Kunnen leden van etnische groeperingen de barrières van haat slechten die hen scheiden? Neem de Amharisch-sprekende groep van Jehovah’s Getuigen in Londen eens. Die groep bestaat uit ongeveer 35 personen, van wie er 20 Ethiopisch en 15 Eritrees zijn. Hun gezamenlijke aanbidding verloopt vreedzaam en eensgezind, in weerwil van het feit dat in Afrika Eritreeërs en Ethiopiërs nog niet zo lang geleden in een bittere oorlog verwikkeld waren.
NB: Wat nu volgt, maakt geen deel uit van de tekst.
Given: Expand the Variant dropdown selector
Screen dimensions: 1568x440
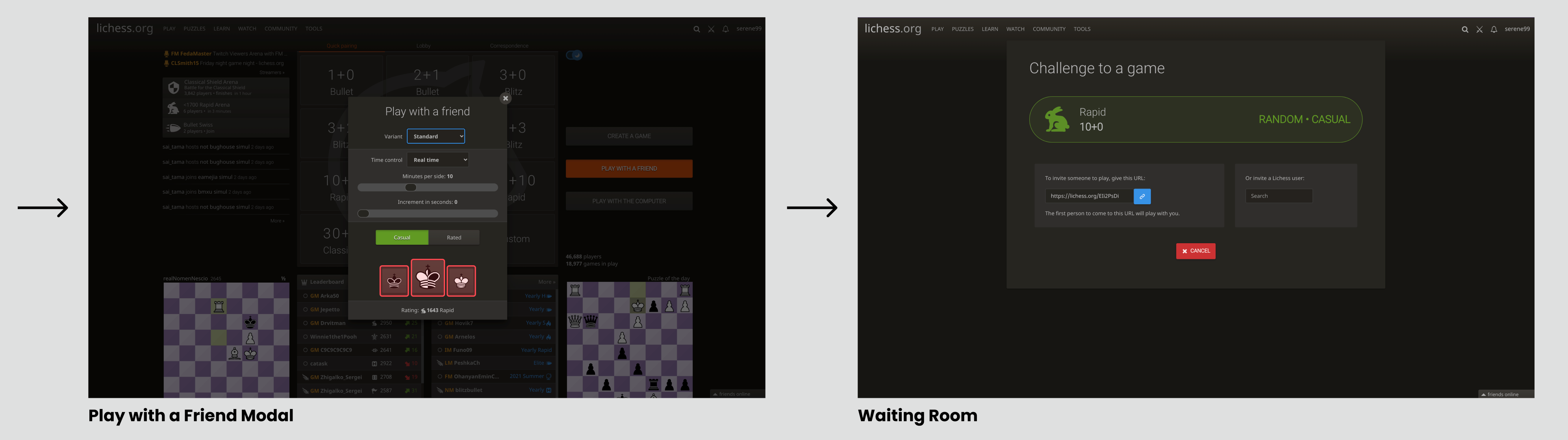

Een Ethiopische Getuige had van zijn familie te horen gekregen: ’Vertrouw nooit een Eritreeër!’ Nu vertrouwt hij zijn Eritrese medechristenen niet alleen maar noemt hij hen ook broeder en zuster! Hoewel deze Eritreeërs normaal Tigrinja spreken, kiezen ze ervoor Amharisch te leren — de taal van hun Ethiopische broeders — opdat ze samen met hen de bijbel kunnen bestuderen. Wat een schitterend getuigenis van de kracht van godvruchtige liefde als „een volmaakte band van eenheid”! — Kolossenzen 3:14.

Het verleden laten rusten

Maar als iemand nu een wrede en onmenselijke behandeling heeft ondergaan? Is het niet normaal wrok te koesteren tegenover degenen die dat hebben bedreven? Neem nu Manfred eens, een Getuige uit Duitsland. Hij bracht zes jaar van zijn leven in een communistische gevangenis door, louter en alleen omdat hij een van Jehovah’s Getuigen was. Heeft hij zijn onderdrukkers ooit gehaat of de wens gekoesterd wraak te nemen? „Nee”, antwoordde hij. Volgens de Saarbrücker Zeitung legde Manfred uit: „Met het doen van onrecht of het vergelden van onrecht . . . wordt een cyclus in beweging gezet die steeds weer tot nieuw onrecht leidt.” Manfred bracht duidelijk de bijbelse woorden in praktijk: „Vergeldt niemand kwaad met kwaad. . . . Zijt indien mogelijk, voor zover het van u afhangt, vredelievend jegens alle mensen.” — Romeinen 12:17, 18.

Een wereld zonder haat!

Jehovah’s Getuigen beweren niet dat ze in dit opzicht volmaakt zijn. Vaak merken ze dat het niet makkelijk is oude veten en haatgevoelens opzij te zetten. Het toepassen van bijbelse beginselen vergt voortdurend heel veel moeite. Maar over het algemeen vormen Jehovah’s Getuigen een levend voorbeeld van de kracht van de bijbel om de haatcyclus te doorbreken. Via een programma van huisbijbelstudies helpen Getuigen jaarlijks duizenden mensen om zich van de ketenen van racisme en onverdraagzaamheid te ontdoen. * (Zie het kader „Bijbelse raad helpt om haat uit te bannen”.) Dat succes is een voorproefje van de resultaten van het wereldwijde onderwijsprogramma dat weldra de haat en de oorzaken ervan volkomen zal helpen uitbannen. Dat toekomstige onderwijsprogramma zal plaatsvinden onder de supervisie van Gods koninkrijk of wereldregering. Jezus leerde ons in het Onze Vader om dat koninkrijk bidden toen hij zei: „Uw koninkrijk kome.” — Mattheüs 6:9, 10.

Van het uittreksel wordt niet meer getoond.